How ZOO Memorial Foundation works with local partners to boost women and girls’ digital literacy
Digital literacy has a significant impact at any age. The earlier girls receive training in digital spaces, the better. But women who may not have grown up with, or had access to technology throughout their lives also benefit from learning these new skills.
Now, we want to shine a spotlight on Idah, who is 13 years old and Millicent, 39 years old, to show the positive impact the ZOO Memorial Foundation (ZOO) has and how their community partnerships create change.
Idah is a member of the WISE Girls’ Club and trains at the digital centre, set up by ZOO. The Covid-19 pandemic made it harder to learn as students were sent home from school, but in Idah’s case, it catalysed her journey to digital literacy.
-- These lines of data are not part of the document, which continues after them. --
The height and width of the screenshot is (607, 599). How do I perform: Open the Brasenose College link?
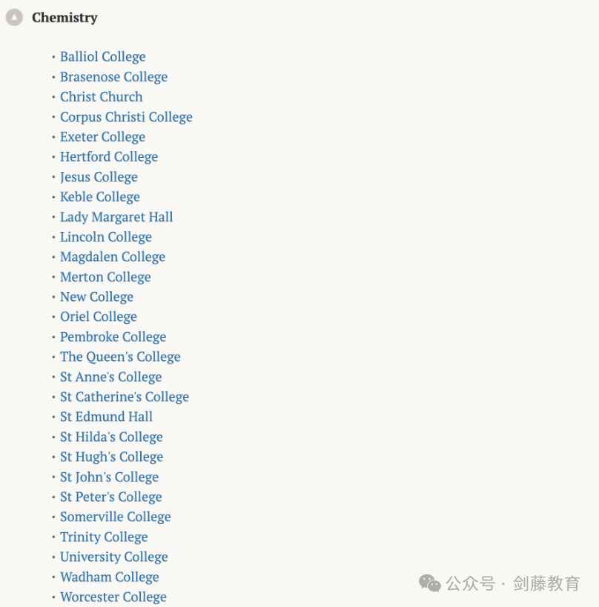tap(114, 77)
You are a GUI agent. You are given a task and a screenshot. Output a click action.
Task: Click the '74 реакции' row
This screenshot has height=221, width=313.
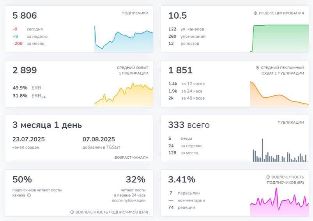click(182, 207)
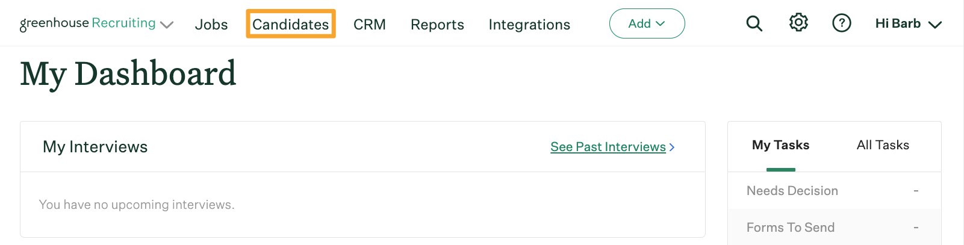
Task: Select Integrations in the top navigation
Action: point(529,25)
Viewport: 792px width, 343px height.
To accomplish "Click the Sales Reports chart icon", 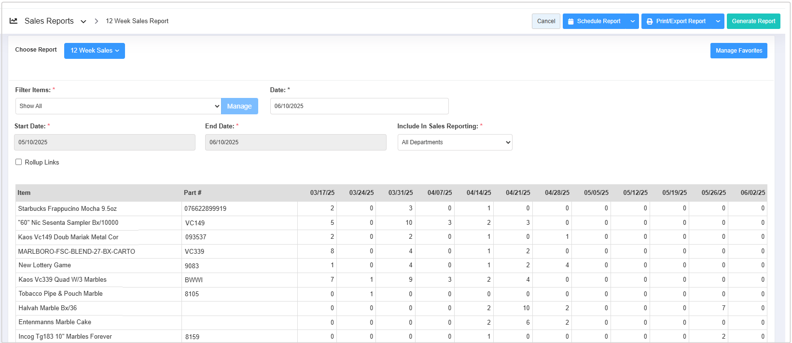I will [x=14, y=21].
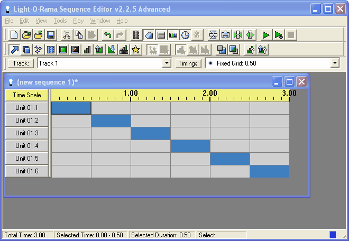Select the Twinkle sparkle stars tool
Viewport: 349px width, 241px height.
(39, 50)
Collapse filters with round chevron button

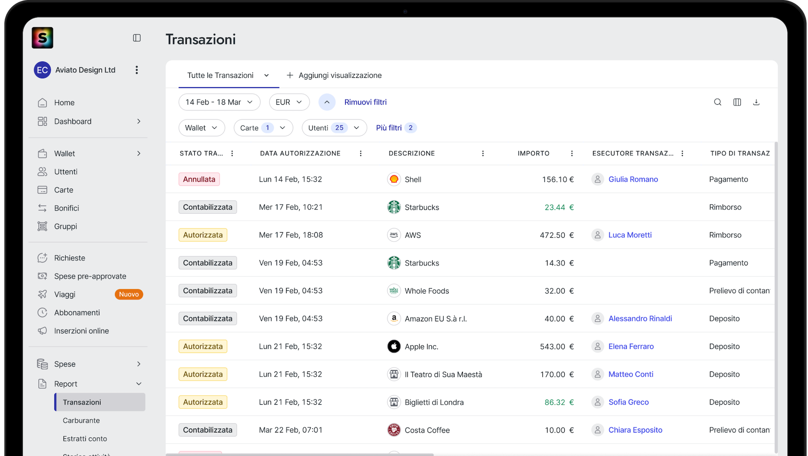[327, 102]
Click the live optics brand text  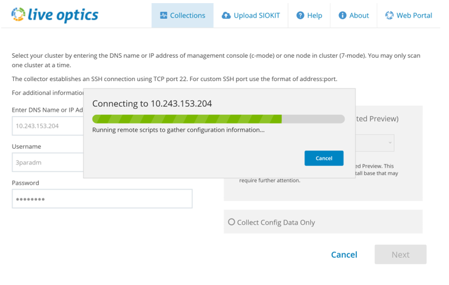pos(63,14)
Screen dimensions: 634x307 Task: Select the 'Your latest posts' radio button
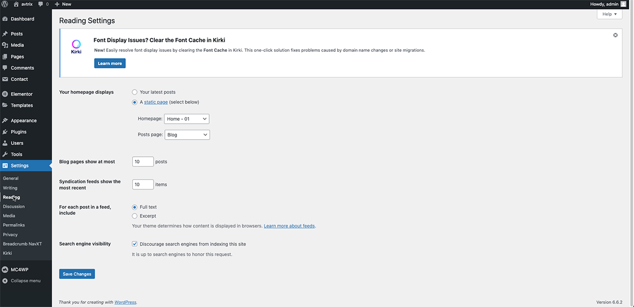[x=135, y=92]
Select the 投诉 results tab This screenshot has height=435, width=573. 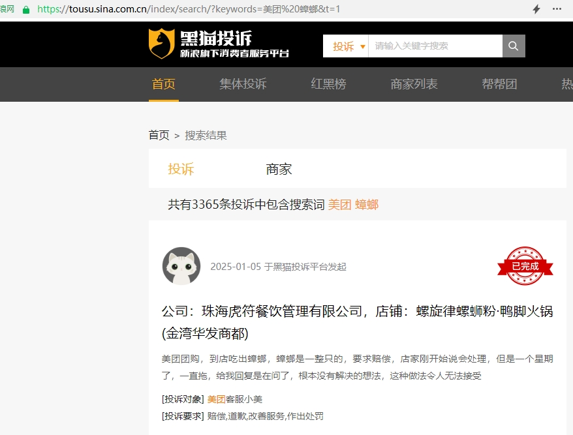(x=181, y=169)
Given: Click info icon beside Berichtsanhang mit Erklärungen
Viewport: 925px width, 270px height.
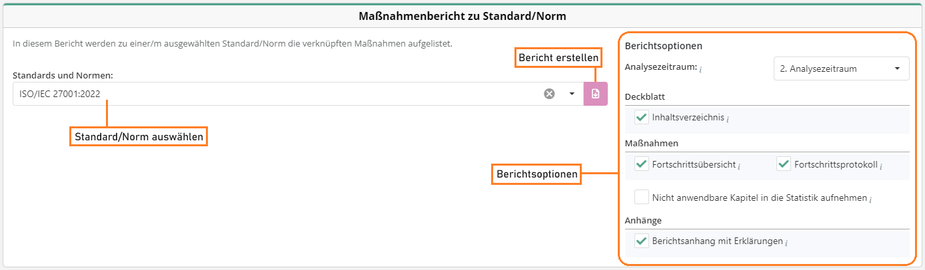Looking at the screenshot, I should pyautogui.click(x=787, y=243).
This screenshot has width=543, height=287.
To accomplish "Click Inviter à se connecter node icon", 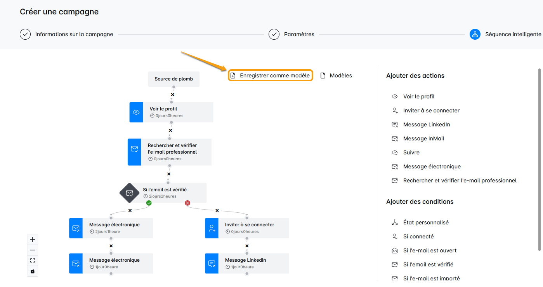I will pos(212,228).
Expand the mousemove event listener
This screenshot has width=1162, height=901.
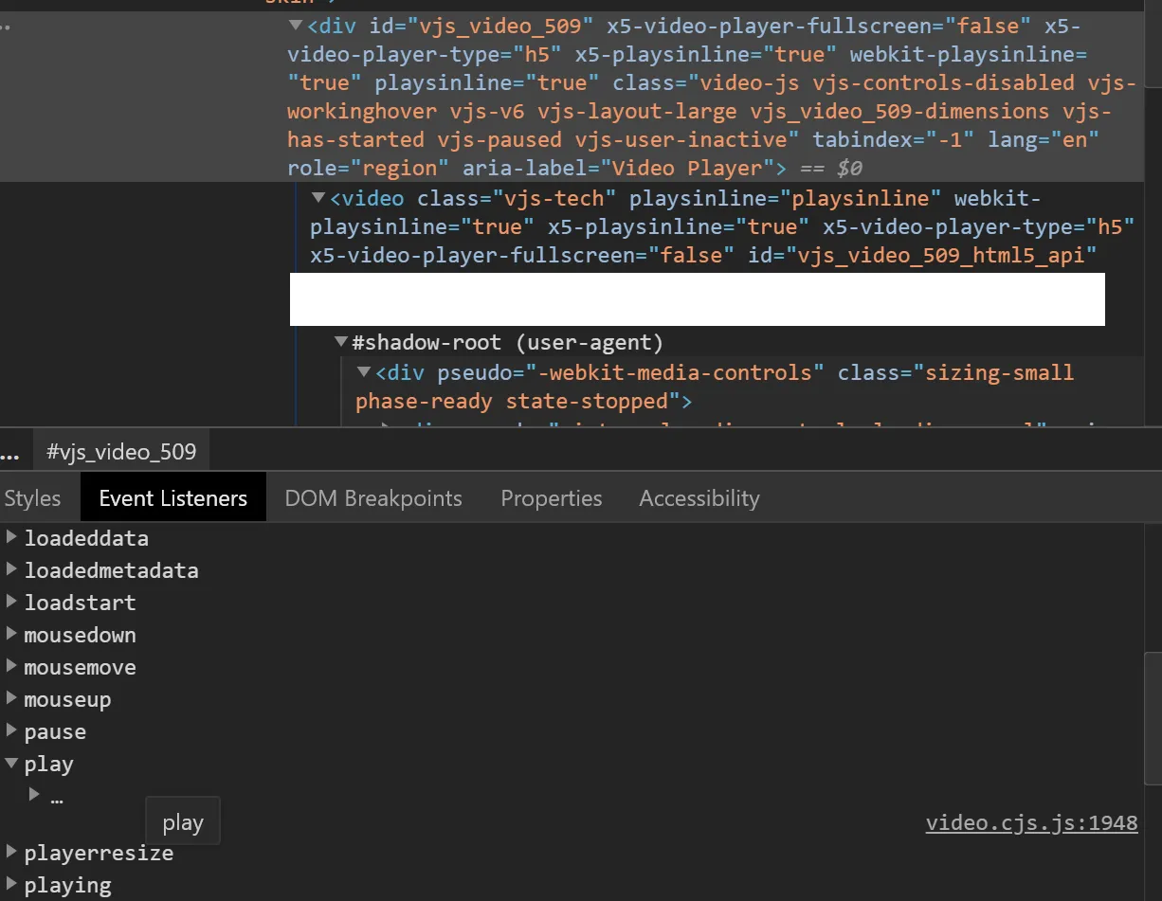pyautogui.click(x=11, y=667)
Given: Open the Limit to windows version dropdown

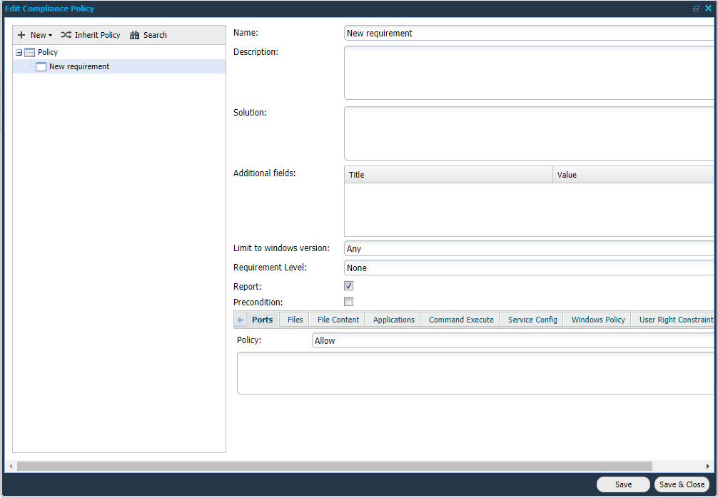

So much so that she now practises typing with both hands and is involved in the Girls’ Club development of the iTrade app.
Getting involved in app development has made a significant difference in Idah’s life. She has had the opportunity to develop and work on an app that, if successful, would help others in the community. Thanks to ZOO’s digital lab, Idah can join a space in which she and the other girls can access computers and work together.
When Idah joined the Girls’ Club and started receiving training from ZOO, she didn’t realise it would become such an important part of her life. She has embraced the ‘new normal’ in which digital technology is central to learning and developing. And she looks to the future, recognising that digital skills will be an asset when looking for a job.
“When I was joining, I didn’t know that I would be taking part in something so significant so to me it’s a blessing to be part of something so great.”
“Learning, being trained at the digital lab, all these opportunities and what you can achieve when you are computer literate is just amazing.”
For Millicent, becoming digitally literate allowed her to own two businesses – a physical shop and an online store – as well as being a qualified social worker. A fast learner, once trained Millicent set about expanding her businesses. As well as selling video games, Millicent’s shop now offers printing, typing and internet browsing services. To her, the opportunities that open up with computer literacy are ‘amazing’.
Millicent has also recognised a change in her community in Dunga. Millicent’s is one of two cyber cafes now open in the area, a huge change for the better. And an example of the significant impact training centres such as the WISE Hub have. Millicent urges anyone to take any opportunity that presents itself, any opportunity taken can bring about positive change.
Idah and Millicent are just two of many women benefiting from ZOO’s computer literacy training. Take Gorety, who found the language barrier was a problem and operating the computer itself took practice. However, through training, Gorety asserts how she can ‘use any computer out there, something I could not before.’